> PROVIDED MATERIAL:
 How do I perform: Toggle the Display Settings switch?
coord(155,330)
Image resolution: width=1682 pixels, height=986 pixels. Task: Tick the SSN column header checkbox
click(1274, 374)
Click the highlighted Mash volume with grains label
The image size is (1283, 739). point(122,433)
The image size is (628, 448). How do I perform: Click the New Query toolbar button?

> AIM OF THE EXERCISE:
Begin with the line containing "Image resolution: width=1682" and retype it and each line after it through the end of the records, keeping them exact and including nothing more.

> WRITTEN SOLUTION:
Image resolution: width=1682 pixels, height=986 pixels. Task: Tick the SSN column header checkbox
click(1274, 374)
Click the highlighted Mash volume with grains label
The image size is (1283, 739). point(122,433)
The image size is (628, 448). How do I perform: Click the New Query toolbar button?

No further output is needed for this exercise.